The Washington superlawyer representing opponents to a proposed 20% cap on contingency fees in Nevada argues the cap would place “unprecedented limits on ordinary Nevadans to obtain legal representation.”
Yet that same lawyer signed off on a $125 million settlement earlier this year that provided for $23.9 million in fees— a substantial payday, but less than the 20% rate he argues will make it impossible for lawyers to represent their clients.
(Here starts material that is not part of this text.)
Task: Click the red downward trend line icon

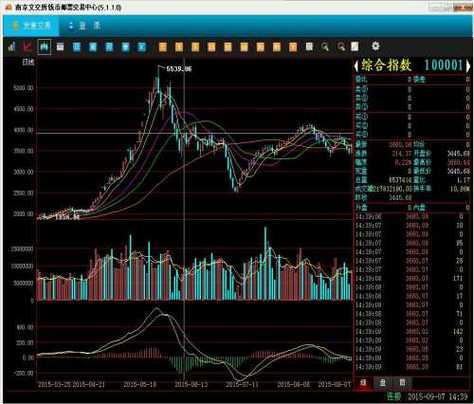Action: click(28, 46)
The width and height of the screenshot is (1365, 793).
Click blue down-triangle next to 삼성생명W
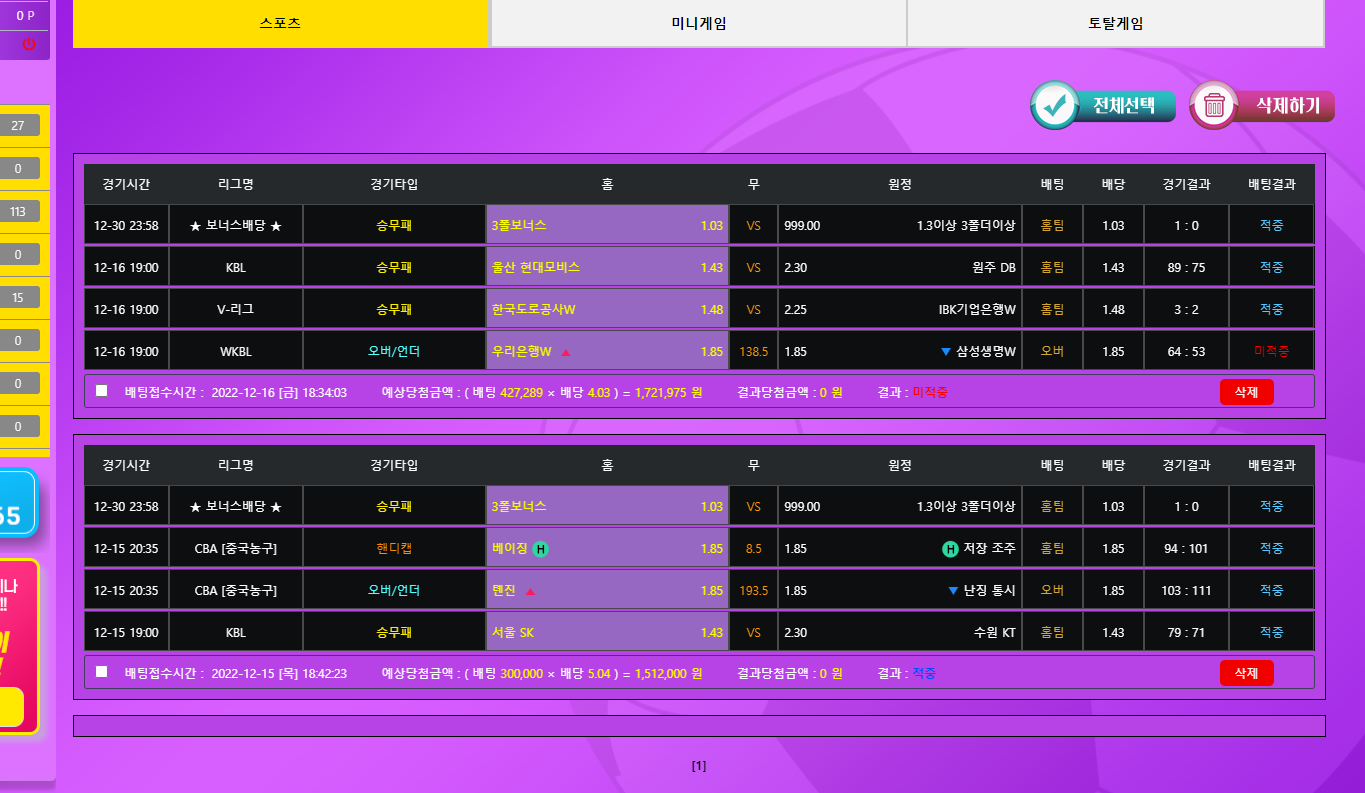(x=945, y=352)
Attorney Deepak Gupta is one of the nation’s best-known appellate lawyers, a former U.S. Supreme Court clerk and Consumer Financial Protection Bureau litigator who frequently argues on behalf of liberal causes and trial lawyers. He represents Uber Sexual Assault Survivors for Legal Accountability, a group formed to fight a ballot initiative to put a cap on the fees lawyers can collect in civil suits.
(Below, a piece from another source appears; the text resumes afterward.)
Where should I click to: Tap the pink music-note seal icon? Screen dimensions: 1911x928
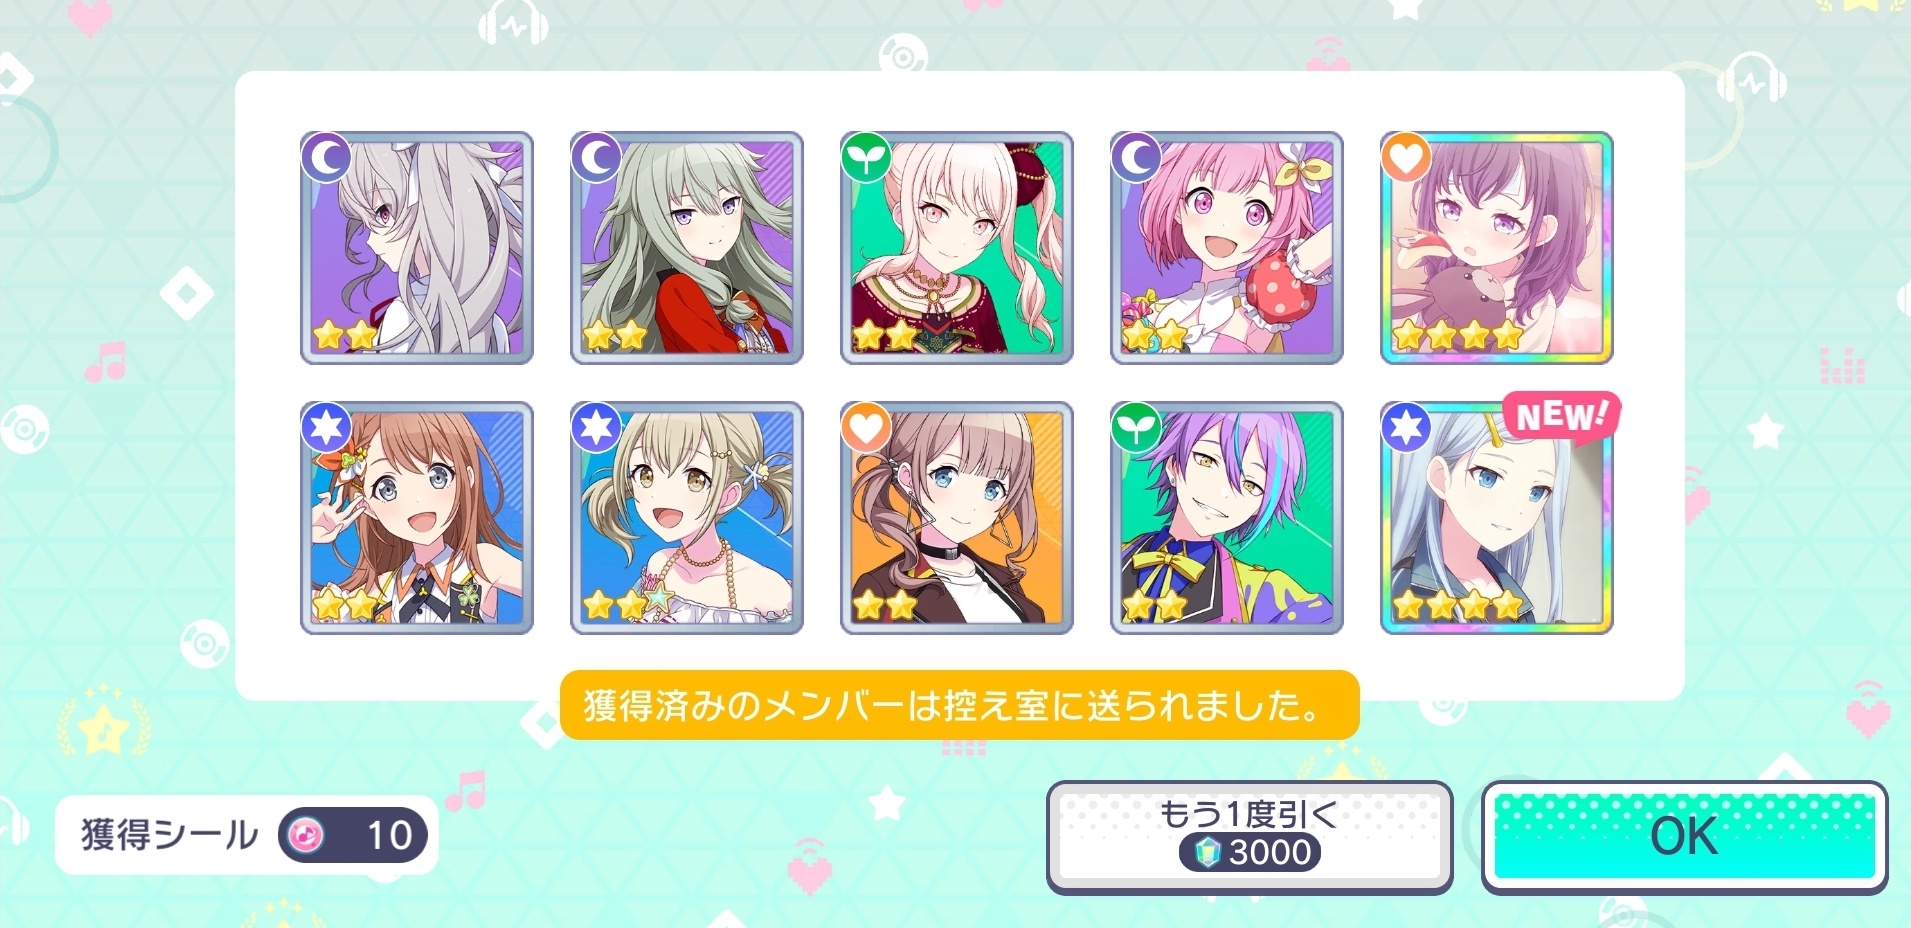tap(306, 835)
In the lawsuit filed in Nevada court, Gupta argues Uber “wants to stop survivors from hiring lawyers.”
“Because lawyers take on substantial risks and costs in suing companies as powerful and aggressive as Uber—which have all the resources in the world to draw out litigation and play hardball—many charge the industry average rate of between 33% to 40% just to stay afloat,” he argues in the group’s the April 8 lawsuit. “A contingency fee is the only way that ordinary people can go toe-to-toe with companies like Uber and vindicate their rights.”
Gupta’s law firm, Gupta Wessler, is active in contingency fee litigation including fighting to uphold nearly half a billion dollars in jury verdicts against Monsanto over PCBs found in school light fixtures. He is also defending a $200 million verdict against United Health over insurance bad faith and serves as outside counsel for the American Association for Justice, the primary U.S. trial lawyer organization.
Gupta’s arguments against the fee cap failed to convince Carson City District Court Judge James Russell, however. In a May 10 ruling, Judge Russell dismissed arguments Prop. 22 was unconstitutional and allowed it to proceed. Uber is supported by Nevada retailers and the trucking industry, but still must collect more than 100,000 signatures spread among the state’s four congressional districts. The measure is sure to face fierce opposition from trial lawyers, who contribute heavily to political campaigns in Nevada.
The only cap on contingency fees currently in Nevada is a 25% limit in medical malpractice cases. That cap passed as part of a package that also increased the damages limit from $350,000 to $750,000 by 2028, with a 2.1% annual increase after that.